All this inheres when I bow and sit before the altar.
That altar feels to me like I am finally home.
It is this home that is a mystery, not a secret. Family and home have a deep rhythm. Very slow, very funky. You can’t make it up, you have to just do it. Maybe that’s the Zen training, you know, “do it”. It’s got shythysm.
I didn’t feel at home for much of my early life… I wanted to leave. I often left, went to others, seeking something somewhere else. My mother told this story, perhaps not seeing the truth of it, of me age 3 getting up before dawn, before my parents woke up, and leaving the house to hang out with Mr. Beecher, our neighbor, as he got himself ready for work.
In Zen, there is this old term translated as home leaver. In old China home leavers, that is, Buddhists, were thought to have abandoned their families and quit the ancestor rites and joined a foreign religion that cut a person off from caring for the old and caring for the young.
So Zen people in China, Chan people, created lineages of ancestors and descendents so they might have some credibility in that old Chinese way. Chang Sik Kim, the Zen master I trained under for years, had as his teaching name Sa Bu Nim, “Honored Teacher Father”.

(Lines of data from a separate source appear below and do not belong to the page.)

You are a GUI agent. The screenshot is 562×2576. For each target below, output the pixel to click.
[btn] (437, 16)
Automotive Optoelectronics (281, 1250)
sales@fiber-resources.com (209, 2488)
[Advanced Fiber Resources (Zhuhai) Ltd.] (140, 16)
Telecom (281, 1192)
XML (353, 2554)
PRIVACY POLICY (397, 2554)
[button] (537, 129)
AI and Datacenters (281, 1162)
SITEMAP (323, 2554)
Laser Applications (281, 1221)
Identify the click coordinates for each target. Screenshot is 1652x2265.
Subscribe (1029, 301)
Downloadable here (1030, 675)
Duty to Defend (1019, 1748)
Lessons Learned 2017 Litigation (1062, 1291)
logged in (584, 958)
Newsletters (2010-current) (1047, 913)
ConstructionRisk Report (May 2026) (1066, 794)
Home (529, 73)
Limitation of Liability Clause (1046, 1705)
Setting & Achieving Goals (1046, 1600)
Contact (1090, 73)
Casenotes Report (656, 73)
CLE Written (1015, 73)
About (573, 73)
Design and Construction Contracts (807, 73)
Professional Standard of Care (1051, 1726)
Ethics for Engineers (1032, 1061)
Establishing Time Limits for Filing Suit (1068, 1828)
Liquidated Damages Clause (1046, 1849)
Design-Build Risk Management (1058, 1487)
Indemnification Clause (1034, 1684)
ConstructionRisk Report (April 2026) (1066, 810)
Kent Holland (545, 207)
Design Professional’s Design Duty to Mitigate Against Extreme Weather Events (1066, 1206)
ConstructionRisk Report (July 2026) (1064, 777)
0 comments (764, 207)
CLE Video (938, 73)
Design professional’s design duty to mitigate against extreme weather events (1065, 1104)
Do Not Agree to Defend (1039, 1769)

Early on, I felt the home-leaver pull. It was intense. But more intense, and what I needed more, was home. I kept making home, here and there, until I was here.
And back to the beginning of this post:
In vain we roam, but in the end must call a strange land home
Or maybe, if we are awake, home is always a strange land.
(-)
*Shythysm is a made up word (by me) that refers to the rhythm of story or song that conveys the most meaningful aspects of it. That is, without it, or with a different shythysm, even if the words and melody are identical, the meaning is entirely changed.
*Snng is the “just shy of fully expressing” the shythysm, before the breath fills the vowel that makes it speakable or singable. This is also a made up word.